Technically Incorrect offers a slightly twisted take on the tech that's taken over our lives.
How do you get people to pay attention to your new invention?
It's not as if you can get your staff together, write an art movie, shoot it and then put it out on Kickstarter, is it?
Or is it?
The thought crosses my mind on stumbling upon a Kickstarter project for new headphones.
Called Orfeo, the makers claim that these are "Headphones Without Compromise."
I've never had an argument with headphones, so I hadn't realized that they're prone to listening to me and seeing my point of view.
These strident headphones, however, allegedly allow you to enjoy "noiseless conversation, combined with Hi-Fi sound." And if you don't like that, then tough.
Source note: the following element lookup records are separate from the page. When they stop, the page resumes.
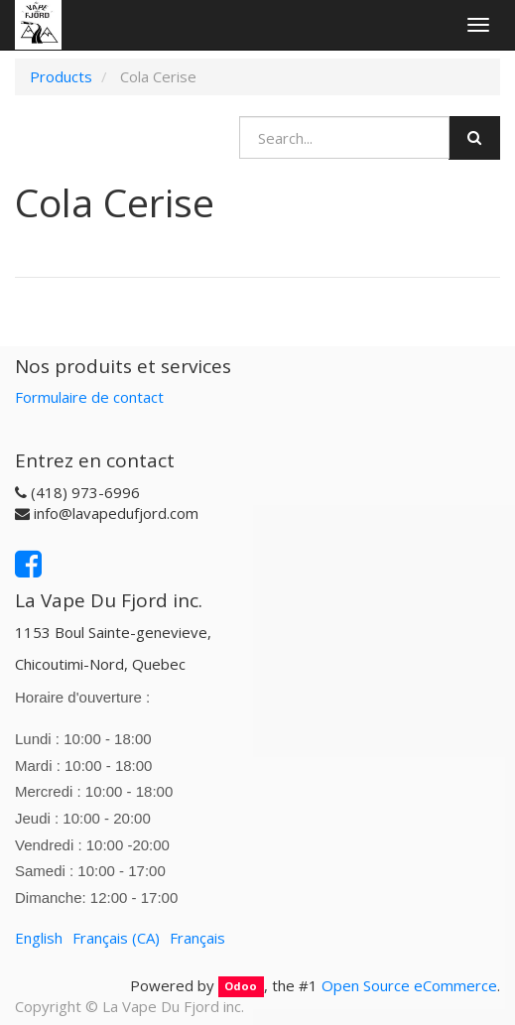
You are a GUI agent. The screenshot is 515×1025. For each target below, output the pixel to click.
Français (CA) (116, 938)
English (39, 938)
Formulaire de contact (89, 397)
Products (61, 76)
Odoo (240, 986)
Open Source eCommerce (409, 985)
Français (197, 938)
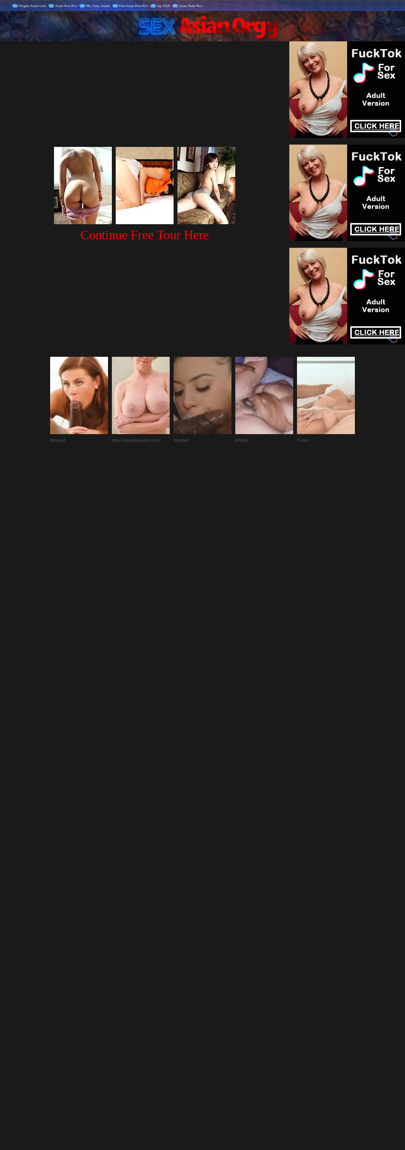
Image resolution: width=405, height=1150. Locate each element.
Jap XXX (163, 6)
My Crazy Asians (98, 6)
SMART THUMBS (216, 988)
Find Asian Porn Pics (133, 6)
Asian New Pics (66, 6)
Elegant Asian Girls (32, 6)
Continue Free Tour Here (144, 235)
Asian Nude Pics (190, 6)
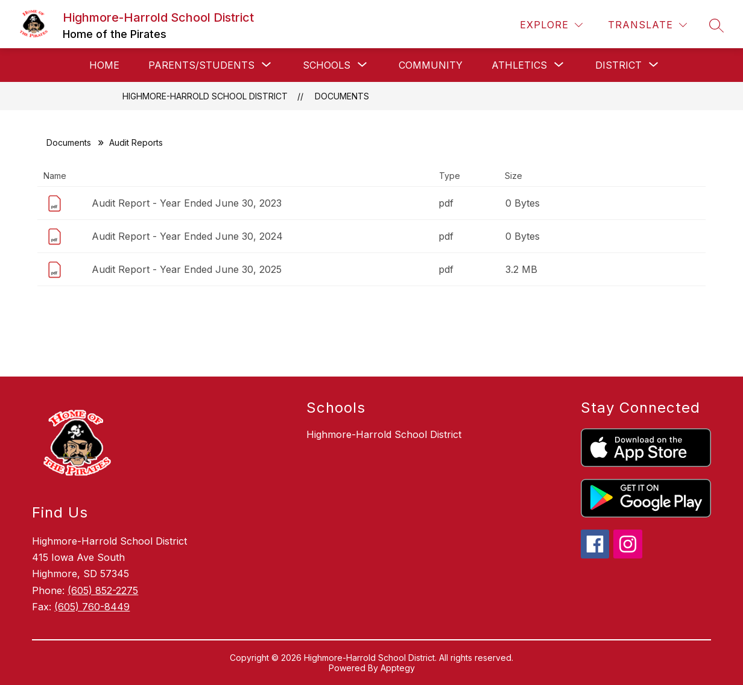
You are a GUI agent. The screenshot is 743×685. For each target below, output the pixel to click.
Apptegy (398, 668)
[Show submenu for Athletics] (519, 65)
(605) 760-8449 (92, 607)
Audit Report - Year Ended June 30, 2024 (187, 236)
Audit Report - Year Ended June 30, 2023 (187, 203)
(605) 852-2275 (103, 590)
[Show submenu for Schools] (326, 65)
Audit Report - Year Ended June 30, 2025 (187, 269)
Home (104, 65)
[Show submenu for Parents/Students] (201, 65)
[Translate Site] (647, 25)
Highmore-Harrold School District (205, 96)
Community (431, 65)
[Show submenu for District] (618, 65)
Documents (342, 96)
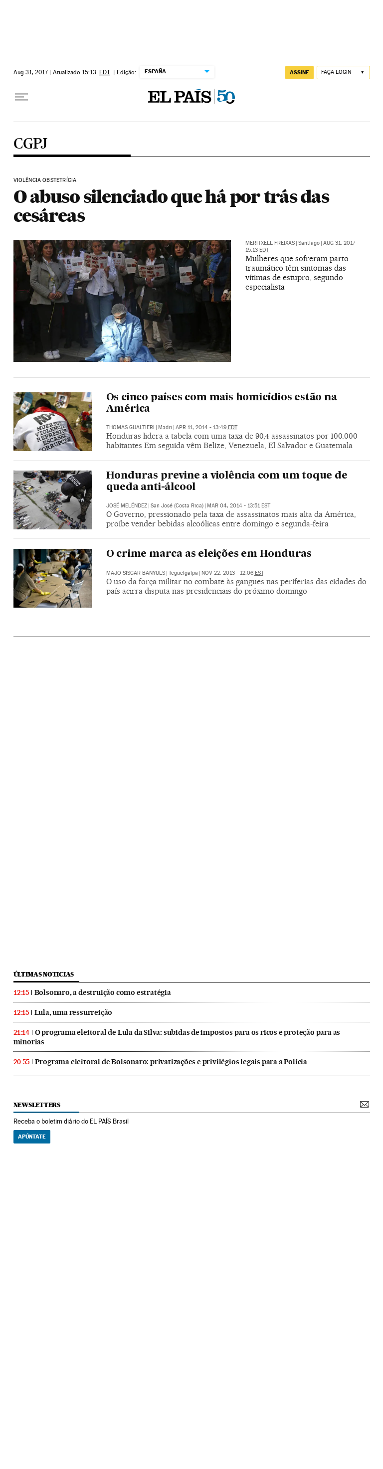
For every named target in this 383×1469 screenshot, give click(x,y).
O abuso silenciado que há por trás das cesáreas (171, 205)
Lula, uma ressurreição (73, 1012)
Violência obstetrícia (45, 180)
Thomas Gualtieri (130, 427)
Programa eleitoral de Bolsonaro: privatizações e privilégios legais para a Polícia (171, 1061)
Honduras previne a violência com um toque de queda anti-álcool (227, 481)
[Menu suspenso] (21, 97)
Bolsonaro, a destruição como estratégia (102, 992)
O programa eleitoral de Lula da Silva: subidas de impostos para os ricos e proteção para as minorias (177, 1037)
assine (299, 72)
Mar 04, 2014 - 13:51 (238, 505)
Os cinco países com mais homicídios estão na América (221, 403)
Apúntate (32, 1136)
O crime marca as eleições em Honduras (209, 554)
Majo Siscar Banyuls (135, 573)
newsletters (36, 1105)
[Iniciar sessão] (343, 72)
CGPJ (30, 144)
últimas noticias (43, 974)
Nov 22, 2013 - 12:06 (232, 573)
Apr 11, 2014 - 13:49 (206, 427)
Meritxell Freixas (270, 243)
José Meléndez (126, 505)
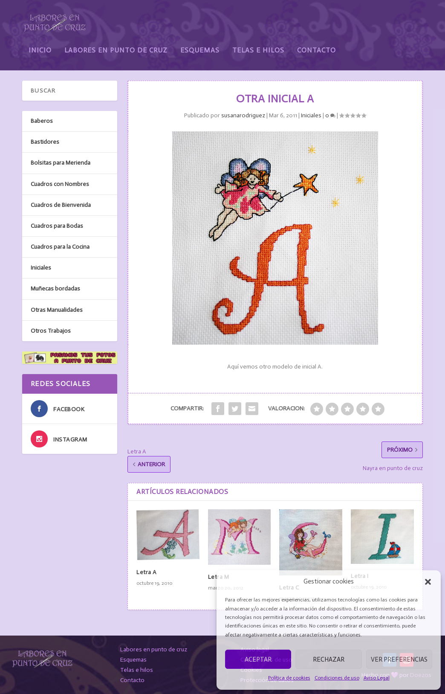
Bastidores (45, 141)
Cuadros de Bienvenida (61, 205)
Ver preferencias (399, 659)
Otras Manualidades (57, 310)
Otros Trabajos (51, 330)
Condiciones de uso (337, 678)
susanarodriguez (243, 115)
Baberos (42, 121)
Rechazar (328, 659)
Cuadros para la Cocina (60, 246)
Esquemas (200, 43)
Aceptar (258, 659)
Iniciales (311, 115)
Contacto (316, 43)
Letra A (146, 572)
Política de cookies (289, 678)
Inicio (40, 43)
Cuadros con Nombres (60, 184)
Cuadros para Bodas (57, 225)
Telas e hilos (136, 670)
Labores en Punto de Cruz (116, 43)
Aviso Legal (377, 678)
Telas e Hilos (258, 43)
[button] (428, 582)
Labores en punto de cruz (153, 649)
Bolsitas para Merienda (60, 162)
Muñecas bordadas (55, 288)
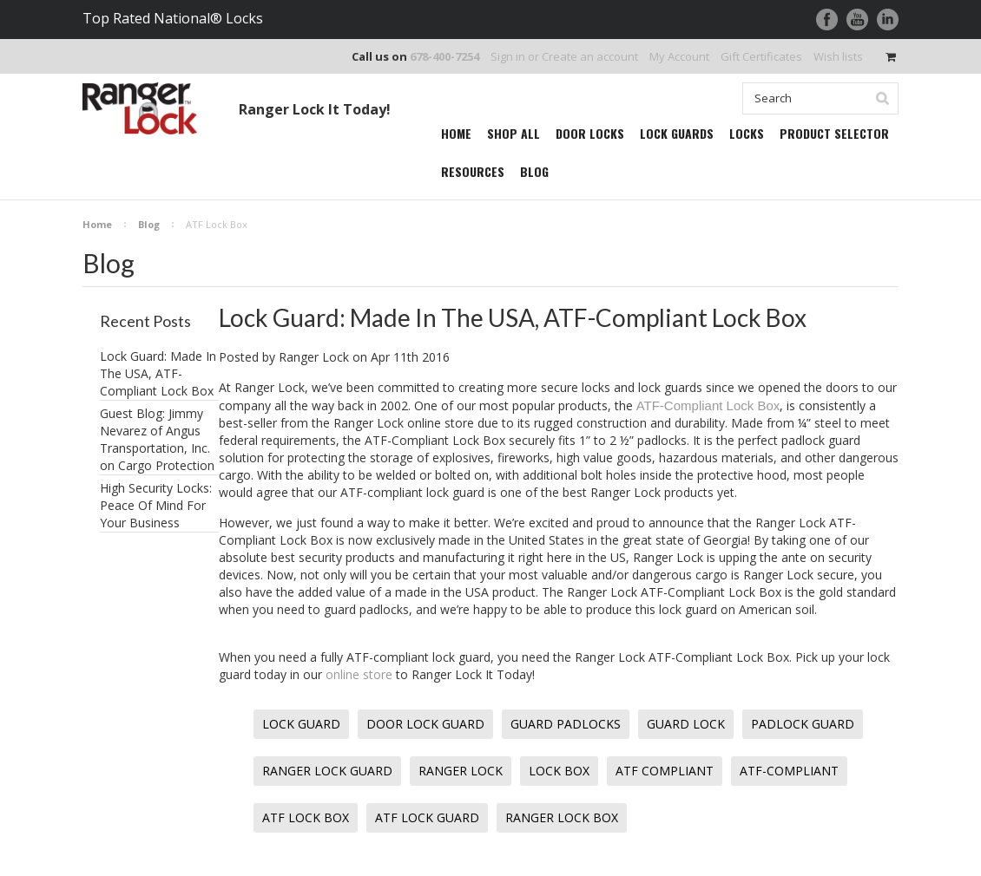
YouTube (857, 19)
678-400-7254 (444, 56)
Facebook (827, 19)
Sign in (507, 56)
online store (359, 674)
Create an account (590, 56)
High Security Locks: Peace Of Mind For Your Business (156, 505)
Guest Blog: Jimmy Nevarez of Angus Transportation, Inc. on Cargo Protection (157, 439)
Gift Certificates (761, 56)
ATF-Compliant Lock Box (708, 405)
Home (97, 224)
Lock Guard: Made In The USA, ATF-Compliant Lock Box (158, 373)
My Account (679, 56)
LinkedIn (888, 19)
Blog (149, 224)
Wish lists (838, 56)
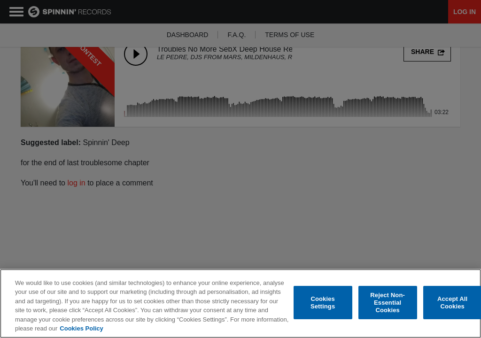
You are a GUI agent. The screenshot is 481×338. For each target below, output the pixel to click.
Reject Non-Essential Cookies (387, 303)
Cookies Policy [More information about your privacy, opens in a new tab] (81, 328)
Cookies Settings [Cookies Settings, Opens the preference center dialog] (322, 303)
But then there's that video.
Here are several Orfeo employees miming to a narration of the company's founding offered by marketing manager Steven Kim.
It's all a little Woody Allen. Or, if you prefer, stunningly gauche.
Yet there's a certain mesmerizing quality, as the employeee-actors relive their parts in the creation of these compromise-free headphones.
These are clearly engineers. One thing I know about certain engineers is that they struggle with being themselves in public.
I had no idea that they also struggle to play themselves in movies.
Some are clearly reading their lines from off-camera. Can't they remember the very things they said?
What was their inspiration? Yes, it was a movie.
"I was just seeking the idea of a fun and unprecedented way of telling stories," Kim told me. "And I just thought about a storytelling scene from 'Antman.' It is fast-paced, fun, and a good way to tell our story!"
He said he was just trying to make a video that would stand out. In this, he has certainly succeeded. However, he admitted that, contrary to the movie, no one wears straw hats to work at Orfeo.
These must be very particular people. To see them talking about a "crazy algorithm" with all the enthusiasm of an actuary reading Tolstoy could be high art. Especially as they're sipping Red Bull as they're doing it. This could be one of the finest-ever examples of the Stanislavski Method, in which emotional memory is vital.
On the other hand, it could be like one of those French movies that you watch with the certainty it was made by art school students after several sleepless night ingesting only pizza and strangely-colored tablets.
I wonder if they'll make a follow-up.